- **What is expected**:
Will you transcribe the entries that follow, exactly and in full?

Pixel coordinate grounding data
= Beginning of Section =

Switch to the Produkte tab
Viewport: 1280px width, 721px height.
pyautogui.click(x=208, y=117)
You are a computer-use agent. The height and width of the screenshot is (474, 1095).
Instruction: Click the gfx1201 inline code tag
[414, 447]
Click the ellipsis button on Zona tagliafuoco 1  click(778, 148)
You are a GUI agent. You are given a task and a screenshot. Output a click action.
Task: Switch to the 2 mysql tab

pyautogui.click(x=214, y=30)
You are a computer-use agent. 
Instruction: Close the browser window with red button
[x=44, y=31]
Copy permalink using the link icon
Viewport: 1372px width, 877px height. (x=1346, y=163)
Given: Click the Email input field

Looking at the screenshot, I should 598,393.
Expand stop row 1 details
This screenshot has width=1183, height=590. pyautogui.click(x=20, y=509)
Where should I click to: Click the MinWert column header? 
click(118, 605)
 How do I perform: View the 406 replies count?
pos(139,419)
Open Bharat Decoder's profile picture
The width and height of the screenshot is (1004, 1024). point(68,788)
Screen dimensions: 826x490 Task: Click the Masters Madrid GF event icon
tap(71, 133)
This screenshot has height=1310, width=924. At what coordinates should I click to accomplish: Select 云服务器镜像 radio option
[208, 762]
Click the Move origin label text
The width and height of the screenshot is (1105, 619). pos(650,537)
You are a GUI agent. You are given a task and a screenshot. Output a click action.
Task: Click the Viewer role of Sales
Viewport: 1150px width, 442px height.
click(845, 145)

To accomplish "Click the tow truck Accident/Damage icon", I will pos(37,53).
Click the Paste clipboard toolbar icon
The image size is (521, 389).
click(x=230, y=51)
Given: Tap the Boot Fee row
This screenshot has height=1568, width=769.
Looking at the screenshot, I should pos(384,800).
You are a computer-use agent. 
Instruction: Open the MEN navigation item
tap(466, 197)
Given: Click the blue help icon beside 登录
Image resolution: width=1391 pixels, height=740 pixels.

= End of Section =

- **Written response**:
Switch to the Produkte tab
Viewport: 1280px width, 721px height.
pyautogui.click(x=208, y=117)
You are a computer-use agent. The height and width of the screenshot is (474, 1095).
Instruction: Click the gfx1201 inline code tag
[414, 447]
Click the ellipsis button on Zona tagliafuoco 1  click(778, 148)
You are a GUI agent. You are given a task and a screenshot. Output a click action.
Task: Switch to the 2 mysql tab

pyautogui.click(x=214, y=30)
You are a computer-use agent. 
Instruction: Close the browser window with red button
[x=44, y=31]
Copy permalink using the link icon
Viewport: 1372px width, 877px height. (x=1346, y=163)
Given: Click the Email input field

Looking at the screenshot, I should 598,393.
Expand stop row 1 details
This screenshot has width=1183, height=590. pyautogui.click(x=20, y=509)
Where should I click to: Click the MinWert column header? 
click(118, 605)
 How do I perform: View the 406 replies count?
pos(139,419)
Open Bharat Decoder's profile picture
The width and height of the screenshot is (1004, 1024). point(68,788)
Screen dimensions: 826x490 Task: Click the Masters Madrid GF event icon
tap(71, 133)
This screenshot has height=1310, width=924. At what coordinates should I click to accomplish: Select 云服务器镜像 radio option
[208, 762]
Click the Move origin label text
The width and height of the screenshot is (1105, 619). pos(650,537)
You are a GUI agent. You are given a task and a screenshot. Output a click action.
Task: Click the Viewer role of Sales
Viewport: 1150px width, 442px height.
click(845, 145)

To accomplish "Click the tow truck Accident/Damage icon", I will pos(37,53).
Click the Paste clipboard toolbar icon
The image size is (521, 389).
click(x=230, y=51)
Given: Tap the Boot Fee row
This screenshot has height=1568, width=769.
Looking at the screenshot, I should pos(384,800).
You are a computer-use agent. 
Instruction: Open the MEN navigation item
tap(466, 197)
Given: Click the blue help icon beside 登录
Image resolution: width=1391 pixels, height=740 pixels.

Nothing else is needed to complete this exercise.